I've always found this line of thought to be somewhat anachronistic - I don't really see what the punk bands 'changed' exactly. I wasn't there at the time, so it's taken as read that I can't comment with any orthodoxy; interestingly, the people I know who are most dismissive of the 'punk changed the way we look at music' type idea are people who were there at the time and grew up. Most of that generation are heading towards being grandparents.
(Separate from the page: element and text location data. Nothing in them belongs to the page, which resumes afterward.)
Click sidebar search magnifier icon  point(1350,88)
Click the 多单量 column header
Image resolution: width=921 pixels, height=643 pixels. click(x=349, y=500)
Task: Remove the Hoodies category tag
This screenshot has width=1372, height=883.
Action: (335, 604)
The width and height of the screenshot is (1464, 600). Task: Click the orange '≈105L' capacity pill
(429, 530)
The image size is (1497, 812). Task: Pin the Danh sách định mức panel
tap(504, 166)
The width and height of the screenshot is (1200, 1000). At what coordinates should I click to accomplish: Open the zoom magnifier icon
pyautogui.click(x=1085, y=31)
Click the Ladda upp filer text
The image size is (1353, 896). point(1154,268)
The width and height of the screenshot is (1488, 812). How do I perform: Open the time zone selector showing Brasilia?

The main problem I have is that the punk narrative tends more to inhibit music more than it does liberate it - I think the DIY ethos pre-dates Punk, you can take that all the way back to Jazz and beyond. I've got a fair few 40's and 50's Jazz records which are, if not self-produced and totally DIY, then at least they are a couple of kids giving it a bash, having a laugh, and fidlling about with the mechanics of song-form. Admittedly, the better stuff is always the more tutored types, but still, DIY is not something exclusive to punk.

The Pistols stole most of their riffs from the Faces, the Clash from what ever was in vogue, although they did know their reggae, I'll give 'em that. SY may have been interested in the Punk bands, but I think what separates them from NOFX or whoever is that they have clearly taken in lots of stuff, yr Creedences, yr Krauts, yr Jazz and whatever else.

In fact, this is my problem with a lot of punk - there is this stifling sense of orthodoxy around the scene which means that a lot of it has been using the same structures, chords and ideas for around 30 years now, which strikes me as worse than the Prog which it so-say stood against. The 'punk spirit' is, to me, just the general spirit of creativeness, common to any generation (in the era of recordings at least).